* GIVEN PROBLEM
Rewrite the data below with every "dropdown" swapped for "drop-down", changing nothing else.
— begin DATA FOR THE TASK —
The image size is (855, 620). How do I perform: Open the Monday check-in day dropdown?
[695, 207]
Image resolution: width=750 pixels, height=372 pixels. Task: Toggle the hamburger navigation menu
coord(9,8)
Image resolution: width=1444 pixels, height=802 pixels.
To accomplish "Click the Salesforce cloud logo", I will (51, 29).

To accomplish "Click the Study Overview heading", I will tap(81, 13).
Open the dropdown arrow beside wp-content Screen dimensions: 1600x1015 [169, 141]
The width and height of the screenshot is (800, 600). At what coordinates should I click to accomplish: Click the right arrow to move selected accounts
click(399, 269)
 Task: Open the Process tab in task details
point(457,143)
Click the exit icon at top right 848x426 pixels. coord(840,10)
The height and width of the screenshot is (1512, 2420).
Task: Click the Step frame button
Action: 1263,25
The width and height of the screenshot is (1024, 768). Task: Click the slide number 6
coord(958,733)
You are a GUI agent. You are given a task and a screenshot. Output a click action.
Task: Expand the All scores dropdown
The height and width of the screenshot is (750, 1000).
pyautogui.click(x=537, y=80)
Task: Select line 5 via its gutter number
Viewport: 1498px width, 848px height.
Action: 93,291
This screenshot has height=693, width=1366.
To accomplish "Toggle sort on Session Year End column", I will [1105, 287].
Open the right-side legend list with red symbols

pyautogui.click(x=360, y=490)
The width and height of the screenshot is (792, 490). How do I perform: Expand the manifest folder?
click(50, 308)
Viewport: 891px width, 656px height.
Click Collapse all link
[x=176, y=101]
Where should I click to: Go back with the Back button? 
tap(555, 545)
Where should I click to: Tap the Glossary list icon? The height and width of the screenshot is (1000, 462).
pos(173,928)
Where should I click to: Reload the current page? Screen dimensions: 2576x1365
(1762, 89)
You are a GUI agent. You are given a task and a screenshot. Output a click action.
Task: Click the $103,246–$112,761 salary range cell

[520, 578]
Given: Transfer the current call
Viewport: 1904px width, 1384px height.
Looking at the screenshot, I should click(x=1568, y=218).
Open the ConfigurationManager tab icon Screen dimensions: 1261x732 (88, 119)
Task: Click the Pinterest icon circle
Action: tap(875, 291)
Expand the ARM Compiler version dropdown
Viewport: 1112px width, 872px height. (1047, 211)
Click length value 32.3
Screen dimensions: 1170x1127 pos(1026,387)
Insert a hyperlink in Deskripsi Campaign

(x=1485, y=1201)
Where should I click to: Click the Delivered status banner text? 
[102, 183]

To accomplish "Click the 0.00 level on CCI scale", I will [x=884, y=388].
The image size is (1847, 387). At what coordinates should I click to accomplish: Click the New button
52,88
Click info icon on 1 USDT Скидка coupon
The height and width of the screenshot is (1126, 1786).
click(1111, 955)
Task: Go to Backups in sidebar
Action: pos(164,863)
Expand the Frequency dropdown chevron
— end DATA FOR THE TASK —
* CORRECT RESULT
The image size is (855, 620). How do I perform: Open the Monday check-in day drop-down?
[695, 207]
Image resolution: width=750 pixels, height=372 pixels. Task: Toggle the hamburger navigation menu
coord(9,8)
Image resolution: width=1444 pixels, height=802 pixels.
To accomplish "Click the Salesforce cloud logo", I will (51, 29).

To accomplish "Click the Study Overview heading", I will tap(81, 13).
Open the drop-down arrow beside wp-content Screen dimensions: 1600x1015 [169, 141]
The width and height of the screenshot is (800, 600). At what coordinates should I click to accomplish: Click the right arrow to move selected accounts
click(399, 269)
 Task: Open the Process tab in task details
point(457,143)
Click the exit icon at top right 848x426 pixels. coord(840,10)
The height and width of the screenshot is (1512, 2420).
Task: Click the Step frame button
Action: 1263,25
The width and height of the screenshot is (1024, 768). Task: Click the slide number 6
coord(958,733)
You are a GUI agent. You are given a task and a screenshot. Output a click action.
Task: Expand the All scores drop-down
The height and width of the screenshot is (750, 1000).
pyautogui.click(x=537, y=80)
Task: Select line 5 via its gutter number
Viewport: 1498px width, 848px height.
Action: 93,291
This screenshot has height=693, width=1366.
To accomplish "Toggle sort on Session Year End column", I will [1105, 287].
Open the right-side legend list with red symbols

pyautogui.click(x=360, y=490)
The width and height of the screenshot is (792, 490). How do I perform: Expand the manifest folder?
click(50, 308)
Viewport: 891px width, 656px height.
Click Collapse all link
[x=176, y=101]
Where should I click to: Go back with the Back button? 
tap(555, 545)
Where should I click to: Tap the Glossary list icon? The height and width of the screenshot is (1000, 462).
pos(173,928)
Where should I click to: Reload the current page? Screen dimensions: 2576x1365
(1762, 89)
You are a GUI agent. You are given a task and a screenshot. Output a click action.
Task: Click the $103,246–$112,761 salary range cell

[520, 578]
Given: Transfer the current call
Viewport: 1904px width, 1384px height.
Looking at the screenshot, I should click(x=1568, y=218).
Open the ConfigurationManager tab icon Screen dimensions: 1261x732 (88, 119)
Task: Click the Pinterest icon circle
Action: tap(875, 291)
Expand the ARM Compiler version drop-down
Viewport: 1112px width, 872px height. (1047, 211)
Click length value 32.3
Screen dimensions: 1170x1127 pos(1026,387)
Insert a hyperlink in Deskripsi Campaign

(x=1485, y=1201)
Where should I click to: Click the Delivered status banner text? 
[102, 183]

To accomplish "Click the 0.00 level on CCI scale", I will [x=884, y=388].
The image size is (1847, 387). At what coordinates should I click to accomplish: Click the New button
52,88
Click info icon on 1 USDT Скидка coupon
The height and width of the screenshot is (1126, 1786).
click(1111, 955)
Task: Go to Backups in sidebar
Action: pos(164,863)
Expand the Frequency drop-down chevron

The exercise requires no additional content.